DOCUMENT EXCERPT:
········

Rewarding Donors

Last month, a discussion unfolded on Gift Hub that I never got around to commenting on. In response to a question from Phil Cubeta I wrote:

I was trying to say they do not give away the bulk of their lifetime giving “today”. In other words imagine you had someone with $10 million in investable assets. Assume that an analysis of their financial wants/needs and their desire to give showed that they could and would like to give away $6 million over the course of their life. Imagine that all of the tax issues have been handled and the donor is free to give purely in the way that follows their altruistic motives (one of the reasons for organize your giving cited in my article is to separate the tax planning from the altruistic motive).

What I’m saying is that I rarely run across people who would choose to give the $6 million away today and then giving nothing else for the rest of their life. Instead, most people want to give over the course of their life. I think that while there may be a impact maximization case for giving everything asap, that most people want to give over their life and that that choice is OK.

Phil responded:

I agree with your perspective. Most people don’t want to just cut loose of the money, the big bundle, the ultimate gift, until late in life, since they actually enjoy the giving and may want to be actively engaged. Also, if you do give all at once to XYX charity, and you are then tapped out, will XYZ send roses on your birth day a year from now? You lose leverage, also, in giving the bundle at once, rather than doling the money out against progress and results on the things you care about.

Then, Gift Hub reader Michelle wrote:

Phil’s last remark is vital to note, and it’s something we see constantly on the inside. This is where the transaction becomes a relationship. Our donors do want the birthday flowers, the mentions in the newsletter, the gradual, long-term, and consistent shaping influence that keeping their recipient on a sort of allowance creates. Every day we see the many ways the donation relationship creates personal meaning and belonging. Were the gift made outright, with no future expectation on either side, the donor would risk the disappearance of a relationship – in many cases an important, self-defining one.

········

MATERIAL PROVIDED:
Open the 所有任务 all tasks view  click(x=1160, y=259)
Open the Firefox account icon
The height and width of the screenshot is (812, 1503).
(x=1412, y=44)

········

LIST OF TASKS:
a. Retype the stretch of the post on rewarding donors from "I was trying" through "the altruistic motive).", reproducing every word and punctuation mark as it appears.
b. According to Michelle's comment in the post on rewarding donors, what do the donors want? List each thing she names.

TASK RESPONSES:
a.
I was trying to say they do not give away the bulk of their lifetime giving “today”. In other words imagine you had someone with $10 million in investable assets. Assume that an analysis of their financial wants/needs and their desire to give showed that they could and would like to give away $6 million over the course of their life. Imagine that all of the tax issues have been handled and the donor is free to give purely in the way that follows their altruistic motives (one of the reasons for organize your giving cited in my article is to separate the tax planning from the altruistic motive).

b.
- the birthday flowers
- the mentions in the newsletter
- the gradual, long-term, and consistent shaping influence that keeping their recipient on a sort of allowance creates